Work to complete = How many lines in the records below contain the string "Hướng", with case taken into account? Reply with the number only.

Data entries =
----
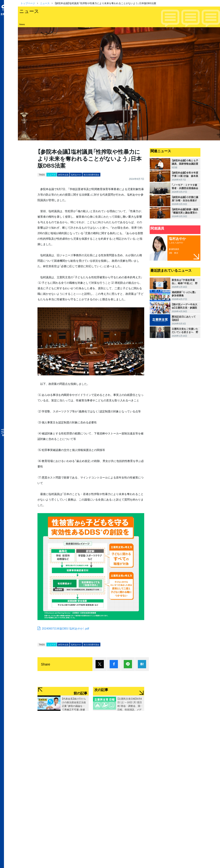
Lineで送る (128, 664)
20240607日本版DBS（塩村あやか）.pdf (65, 628)
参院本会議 (63, 175)
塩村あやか (76, 175)
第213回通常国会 (91, 175)
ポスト (100, 664)
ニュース (45, 3)
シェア (114, 664)
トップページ (28, 3)
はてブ (142, 664)
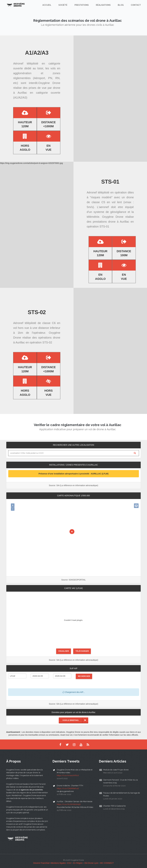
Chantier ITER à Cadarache (114, 806)
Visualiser (64, 651)
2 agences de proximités (31, 790)
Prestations (81, 5)
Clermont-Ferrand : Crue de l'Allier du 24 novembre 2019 (120, 781)
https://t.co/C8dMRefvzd (68, 788)
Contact (136, 5)
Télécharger (82, 651)
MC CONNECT (107, 863)
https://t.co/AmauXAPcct (68, 775)
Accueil (47, 5)
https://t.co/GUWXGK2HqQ (69, 804)
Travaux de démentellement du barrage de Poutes (121, 794)
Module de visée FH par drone (116, 770)
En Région (78, 863)
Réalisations (103, 5)
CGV (69, 863)
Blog (121, 5)
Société (63, 5)
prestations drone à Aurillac (111, 221)
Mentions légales (58, 863)
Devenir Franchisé (41, 863)
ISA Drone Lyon (91, 863)
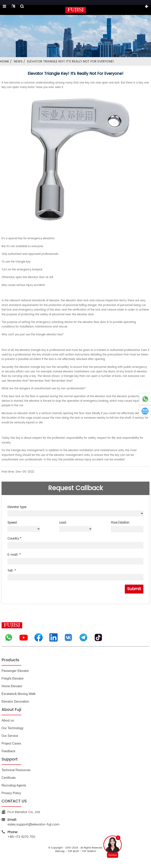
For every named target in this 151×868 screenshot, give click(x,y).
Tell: (10, 571)
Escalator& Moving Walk (18, 694)
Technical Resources (16, 770)
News (18, 61)
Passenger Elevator (15, 671)
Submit (134, 589)
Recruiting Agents (14, 785)
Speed (12, 523)
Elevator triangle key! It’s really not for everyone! (71, 61)
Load (63, 523)
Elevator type (17, 507)
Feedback (8, 751)
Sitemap (60, 851)
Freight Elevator (13, 678)
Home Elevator (12, 686)
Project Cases (11, 743)
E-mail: (13, 555)
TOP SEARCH (89, 851)
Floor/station (120, 523)
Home (4, 61)
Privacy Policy (11, 793)
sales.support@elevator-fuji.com (33, 822)
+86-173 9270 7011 (21, 835)
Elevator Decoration (15, 702)
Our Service (10, 736)
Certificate (9, 778)
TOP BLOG (73, 851)
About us (8, 720)
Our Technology (12, 728)
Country (13, 538)
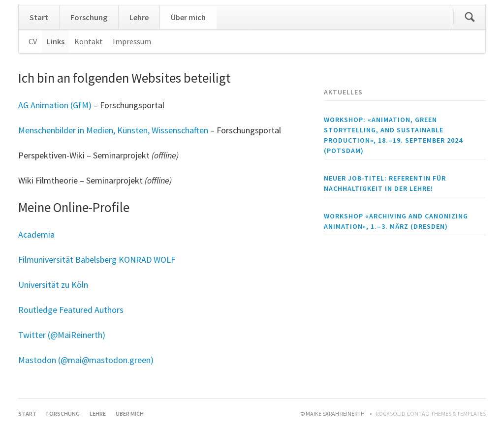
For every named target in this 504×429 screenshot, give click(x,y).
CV (32, 41)
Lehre (139, 17)
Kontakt (89, 41)
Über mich (188, 17)
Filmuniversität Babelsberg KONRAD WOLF (96, 259)
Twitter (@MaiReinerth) (62, 335)
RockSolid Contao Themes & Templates (431, 413)
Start (39, 17)
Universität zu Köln (53, 284)
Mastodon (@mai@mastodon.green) (86, 360)
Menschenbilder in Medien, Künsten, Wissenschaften (113, 130)
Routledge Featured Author (69, 309)
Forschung (89, 17)
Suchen (470, 17)
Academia (36, 234)
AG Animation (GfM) (55, 105)
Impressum (132, 41)
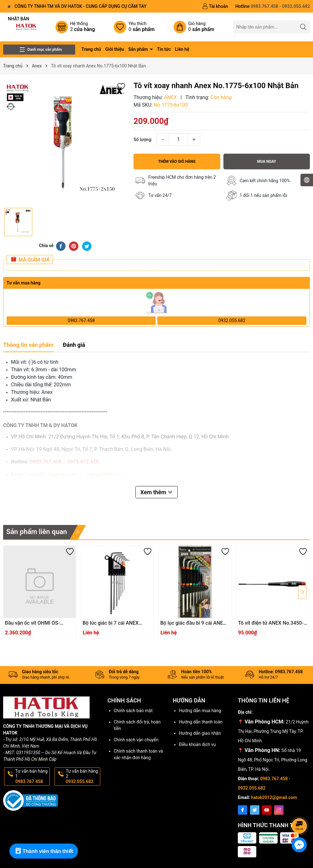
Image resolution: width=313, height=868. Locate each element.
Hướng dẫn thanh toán (201, 722)
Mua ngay (266, 161)
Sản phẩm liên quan (37, 532)
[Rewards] (44, 851)
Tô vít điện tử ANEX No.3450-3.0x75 (271, 623)
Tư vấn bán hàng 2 (82, 776)
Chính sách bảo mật (133, 710)
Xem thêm (156, 492)
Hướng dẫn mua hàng (200, 710)
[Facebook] (243, 810)
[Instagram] (279, 810)
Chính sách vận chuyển (136, 740)
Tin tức (164, 49)
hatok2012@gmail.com (274, 797)
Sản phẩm (138, 49)
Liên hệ (182, 49)
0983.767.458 (81, 320)
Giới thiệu (115, 49)
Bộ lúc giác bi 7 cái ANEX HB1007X (111, 623)
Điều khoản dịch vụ (197, 744)
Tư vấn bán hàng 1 (32, 776)
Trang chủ (91, 49)
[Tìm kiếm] (303, 27)
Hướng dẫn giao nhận (200, 733)
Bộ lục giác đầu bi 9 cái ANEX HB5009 (193, 623)
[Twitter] (255, 810)
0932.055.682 (232, 320)
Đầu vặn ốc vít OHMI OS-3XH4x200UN (32, 623)
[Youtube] (267, 810)
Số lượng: (143, 140)
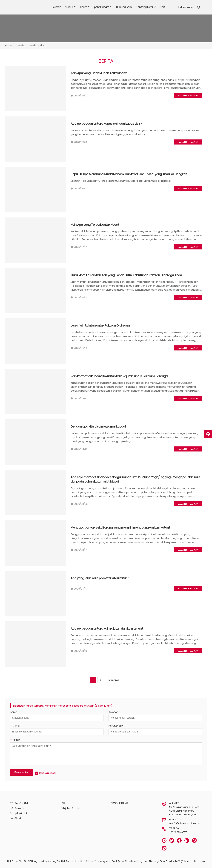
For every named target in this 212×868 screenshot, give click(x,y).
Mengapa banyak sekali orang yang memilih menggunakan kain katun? (120, 527)
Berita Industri (39, 45)
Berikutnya (114, 680)
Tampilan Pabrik (19, 813)
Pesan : (15, 740)
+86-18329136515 (178, 832)
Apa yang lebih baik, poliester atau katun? (100, 578)
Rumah (9, 45)
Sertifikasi (15, 818)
----
Solution to this problem = 3